[What to work on] Count the lines of the data below that include the string "cell", and provide nothing but the result.
* * * * *
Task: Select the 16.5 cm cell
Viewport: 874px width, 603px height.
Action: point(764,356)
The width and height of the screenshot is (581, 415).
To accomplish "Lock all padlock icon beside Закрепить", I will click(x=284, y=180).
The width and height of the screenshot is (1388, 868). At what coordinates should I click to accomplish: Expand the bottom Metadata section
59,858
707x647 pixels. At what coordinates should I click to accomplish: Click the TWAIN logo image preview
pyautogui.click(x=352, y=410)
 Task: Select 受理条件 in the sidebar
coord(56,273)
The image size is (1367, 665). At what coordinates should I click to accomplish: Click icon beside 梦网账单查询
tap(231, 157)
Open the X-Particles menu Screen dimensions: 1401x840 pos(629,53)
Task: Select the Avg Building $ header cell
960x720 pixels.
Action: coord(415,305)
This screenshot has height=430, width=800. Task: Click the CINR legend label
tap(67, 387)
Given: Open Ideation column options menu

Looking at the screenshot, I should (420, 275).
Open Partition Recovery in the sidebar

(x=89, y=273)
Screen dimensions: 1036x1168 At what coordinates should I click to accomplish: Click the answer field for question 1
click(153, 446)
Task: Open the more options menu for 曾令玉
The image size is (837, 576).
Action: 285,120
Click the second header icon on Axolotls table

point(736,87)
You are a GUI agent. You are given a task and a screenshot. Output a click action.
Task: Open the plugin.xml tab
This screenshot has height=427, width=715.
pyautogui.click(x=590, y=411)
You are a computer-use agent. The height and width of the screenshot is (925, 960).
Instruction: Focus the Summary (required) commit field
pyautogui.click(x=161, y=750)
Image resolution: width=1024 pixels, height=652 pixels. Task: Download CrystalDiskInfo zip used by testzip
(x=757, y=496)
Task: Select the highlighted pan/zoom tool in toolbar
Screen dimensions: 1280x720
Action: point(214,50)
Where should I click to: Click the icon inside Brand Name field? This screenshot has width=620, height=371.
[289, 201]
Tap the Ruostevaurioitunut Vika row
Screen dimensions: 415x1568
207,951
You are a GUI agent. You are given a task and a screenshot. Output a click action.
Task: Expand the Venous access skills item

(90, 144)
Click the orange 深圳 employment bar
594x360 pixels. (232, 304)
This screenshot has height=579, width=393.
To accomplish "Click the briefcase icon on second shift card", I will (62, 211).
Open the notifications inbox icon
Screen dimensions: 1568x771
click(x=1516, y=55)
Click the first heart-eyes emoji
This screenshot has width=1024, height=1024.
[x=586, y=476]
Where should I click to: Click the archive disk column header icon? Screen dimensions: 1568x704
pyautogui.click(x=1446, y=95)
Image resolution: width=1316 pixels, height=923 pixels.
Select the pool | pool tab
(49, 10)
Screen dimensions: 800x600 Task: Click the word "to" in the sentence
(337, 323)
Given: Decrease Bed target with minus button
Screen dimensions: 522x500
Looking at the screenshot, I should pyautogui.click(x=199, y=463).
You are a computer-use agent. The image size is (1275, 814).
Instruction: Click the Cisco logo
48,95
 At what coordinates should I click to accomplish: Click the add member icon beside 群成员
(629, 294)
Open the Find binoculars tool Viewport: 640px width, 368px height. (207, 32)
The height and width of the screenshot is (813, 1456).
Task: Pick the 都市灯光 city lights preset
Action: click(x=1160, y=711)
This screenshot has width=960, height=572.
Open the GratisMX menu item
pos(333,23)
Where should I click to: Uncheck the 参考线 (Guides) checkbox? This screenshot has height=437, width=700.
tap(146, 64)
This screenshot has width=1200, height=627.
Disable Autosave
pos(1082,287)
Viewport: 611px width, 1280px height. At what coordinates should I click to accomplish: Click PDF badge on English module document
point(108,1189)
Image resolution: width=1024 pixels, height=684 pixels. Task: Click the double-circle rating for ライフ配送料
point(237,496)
* * * * *
[The completed task] 2